EXERCISE GOAL -> Count the lines in the data below that contain the word "with". Give only the number.

INPUT ROWS ->
──────

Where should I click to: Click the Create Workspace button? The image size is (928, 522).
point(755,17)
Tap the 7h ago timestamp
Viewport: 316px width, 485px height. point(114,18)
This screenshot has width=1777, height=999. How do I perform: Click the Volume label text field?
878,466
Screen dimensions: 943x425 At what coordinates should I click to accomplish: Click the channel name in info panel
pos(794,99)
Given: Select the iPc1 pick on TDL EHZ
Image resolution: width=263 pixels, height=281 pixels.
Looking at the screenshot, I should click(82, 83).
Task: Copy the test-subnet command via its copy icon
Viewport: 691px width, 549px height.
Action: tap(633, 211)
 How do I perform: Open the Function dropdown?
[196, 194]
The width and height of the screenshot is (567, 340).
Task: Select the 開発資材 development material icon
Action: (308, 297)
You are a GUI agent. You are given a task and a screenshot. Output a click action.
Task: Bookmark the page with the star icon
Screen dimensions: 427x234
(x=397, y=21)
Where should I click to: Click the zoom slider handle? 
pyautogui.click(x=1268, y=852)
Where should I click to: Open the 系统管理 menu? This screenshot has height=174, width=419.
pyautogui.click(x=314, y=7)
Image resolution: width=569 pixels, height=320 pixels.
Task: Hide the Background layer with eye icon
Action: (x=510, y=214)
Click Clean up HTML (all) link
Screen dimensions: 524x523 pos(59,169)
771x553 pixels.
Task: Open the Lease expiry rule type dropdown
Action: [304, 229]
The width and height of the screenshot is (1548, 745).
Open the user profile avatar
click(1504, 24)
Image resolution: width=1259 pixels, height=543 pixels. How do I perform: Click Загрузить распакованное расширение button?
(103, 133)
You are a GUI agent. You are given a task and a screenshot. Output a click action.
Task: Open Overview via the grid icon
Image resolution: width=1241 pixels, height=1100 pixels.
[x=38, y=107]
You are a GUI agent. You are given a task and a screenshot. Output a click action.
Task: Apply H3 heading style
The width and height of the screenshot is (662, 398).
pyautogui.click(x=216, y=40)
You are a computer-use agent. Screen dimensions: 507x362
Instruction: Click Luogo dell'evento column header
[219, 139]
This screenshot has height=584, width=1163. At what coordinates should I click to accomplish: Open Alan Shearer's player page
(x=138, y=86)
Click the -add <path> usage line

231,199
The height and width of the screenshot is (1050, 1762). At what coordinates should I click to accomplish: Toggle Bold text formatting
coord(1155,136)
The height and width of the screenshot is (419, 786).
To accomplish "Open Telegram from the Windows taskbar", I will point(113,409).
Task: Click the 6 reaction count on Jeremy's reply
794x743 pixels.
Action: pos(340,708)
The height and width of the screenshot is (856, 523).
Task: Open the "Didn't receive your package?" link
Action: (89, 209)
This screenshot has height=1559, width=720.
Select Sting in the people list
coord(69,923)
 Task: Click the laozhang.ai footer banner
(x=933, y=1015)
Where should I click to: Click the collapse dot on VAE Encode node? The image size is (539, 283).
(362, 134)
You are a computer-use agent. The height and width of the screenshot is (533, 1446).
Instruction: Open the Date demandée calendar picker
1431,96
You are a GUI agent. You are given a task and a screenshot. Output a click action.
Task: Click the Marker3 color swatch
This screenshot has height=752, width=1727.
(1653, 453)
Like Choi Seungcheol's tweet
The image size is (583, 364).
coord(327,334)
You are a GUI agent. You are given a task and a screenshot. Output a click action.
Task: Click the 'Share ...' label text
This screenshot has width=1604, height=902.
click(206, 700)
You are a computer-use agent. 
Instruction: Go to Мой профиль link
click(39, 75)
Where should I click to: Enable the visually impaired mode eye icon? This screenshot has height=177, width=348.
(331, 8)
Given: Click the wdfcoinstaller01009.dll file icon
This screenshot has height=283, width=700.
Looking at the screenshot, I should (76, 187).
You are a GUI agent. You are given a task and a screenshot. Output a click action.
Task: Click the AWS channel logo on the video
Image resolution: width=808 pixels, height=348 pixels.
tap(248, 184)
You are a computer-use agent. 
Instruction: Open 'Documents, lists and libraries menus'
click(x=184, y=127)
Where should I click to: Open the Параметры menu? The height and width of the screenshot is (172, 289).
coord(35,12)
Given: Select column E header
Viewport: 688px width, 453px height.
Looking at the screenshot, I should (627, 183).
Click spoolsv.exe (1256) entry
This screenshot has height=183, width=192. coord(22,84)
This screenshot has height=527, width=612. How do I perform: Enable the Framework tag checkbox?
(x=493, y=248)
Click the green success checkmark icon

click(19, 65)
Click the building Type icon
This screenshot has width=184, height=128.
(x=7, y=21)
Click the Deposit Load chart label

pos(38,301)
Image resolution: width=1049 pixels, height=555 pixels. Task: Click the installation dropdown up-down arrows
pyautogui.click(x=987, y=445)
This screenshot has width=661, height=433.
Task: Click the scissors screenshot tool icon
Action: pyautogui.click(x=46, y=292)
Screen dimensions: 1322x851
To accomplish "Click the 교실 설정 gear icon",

──────

ANSWER TO THE EXERCISE -> 2